L’idée forte. Le capital social désigne l’ensemble des ressources qu’un individu peut mobiliser grâce à son réseau de relations. Pour Bourdieu (1980), c’est « l’ensemble des ressources actuelles ou potentielles liées à la possession d’un réseau durable de relations d’interconnaissance ». Il forme, avec le capital économique et le capital culturel, le triptyque qui définit la position dans l’espace social. Un carnet d’adresses, une appartenance à un club ou une grande école se convertit en avantages concrets.

🔑 Le mécanisme / ce qu’on oublie. Trois traditions coexistent. Bourdieu en fait un instrument de reproduction des privilèges. James Coleman l’analyse comme une ressource facilitant l’action et le contrôle social (confiance, normes, obligations réciproques). Robert Putnam (Bowling Alone, 2000) le hisse à l’échelle collective : densité associative et confiance civique feraient la santé d’une démocratie. On distingue le capital « bonding » (liens forts, entre-soi) du capital « bridging » (liens faibles, ouverture) — écho aux « liens faibles » de Granovetter, souvent plus utiles pour trouver un emploi.

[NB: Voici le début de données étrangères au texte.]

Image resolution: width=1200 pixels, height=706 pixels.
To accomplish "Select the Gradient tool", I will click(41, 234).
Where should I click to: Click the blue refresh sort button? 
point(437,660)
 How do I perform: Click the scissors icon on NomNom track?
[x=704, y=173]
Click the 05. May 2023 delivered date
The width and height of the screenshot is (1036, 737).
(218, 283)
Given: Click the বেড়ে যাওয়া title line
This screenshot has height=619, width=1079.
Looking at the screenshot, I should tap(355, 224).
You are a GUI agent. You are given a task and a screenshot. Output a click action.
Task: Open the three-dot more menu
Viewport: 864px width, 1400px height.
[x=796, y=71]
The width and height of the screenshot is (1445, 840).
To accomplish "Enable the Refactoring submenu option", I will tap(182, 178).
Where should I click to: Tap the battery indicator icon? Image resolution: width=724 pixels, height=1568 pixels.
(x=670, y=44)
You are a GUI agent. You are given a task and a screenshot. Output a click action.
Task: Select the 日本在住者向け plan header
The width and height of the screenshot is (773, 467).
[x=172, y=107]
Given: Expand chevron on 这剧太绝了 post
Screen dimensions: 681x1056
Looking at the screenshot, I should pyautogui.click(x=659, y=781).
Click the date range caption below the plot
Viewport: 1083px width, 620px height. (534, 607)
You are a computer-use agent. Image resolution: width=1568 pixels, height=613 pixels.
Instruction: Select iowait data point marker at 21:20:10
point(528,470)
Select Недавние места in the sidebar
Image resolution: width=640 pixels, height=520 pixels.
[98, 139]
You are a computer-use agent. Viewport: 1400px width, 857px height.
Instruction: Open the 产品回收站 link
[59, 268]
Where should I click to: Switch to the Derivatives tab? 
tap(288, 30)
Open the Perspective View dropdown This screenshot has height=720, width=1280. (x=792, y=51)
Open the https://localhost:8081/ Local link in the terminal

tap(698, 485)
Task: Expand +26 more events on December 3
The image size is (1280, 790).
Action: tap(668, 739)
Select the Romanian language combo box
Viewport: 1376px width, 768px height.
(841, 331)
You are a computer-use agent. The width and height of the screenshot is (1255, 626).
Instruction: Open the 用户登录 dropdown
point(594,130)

⚠️ Esprit critique. (1) Notion élastique, tantôt individuelle (Bourdieu), tantôt collective (Putnam), ce qui brouille sa mesure. 🔑 (2) Le capital social n’est pas neutre : il peut exclure autant qu’il relie, en fermant l’accès aux réseaux dominants. (3) Putnam est critiqué pour un usage moralisant et nostalgique du « déclin du lien social ». (Cf. La Violence symbolique, stratification sociale.)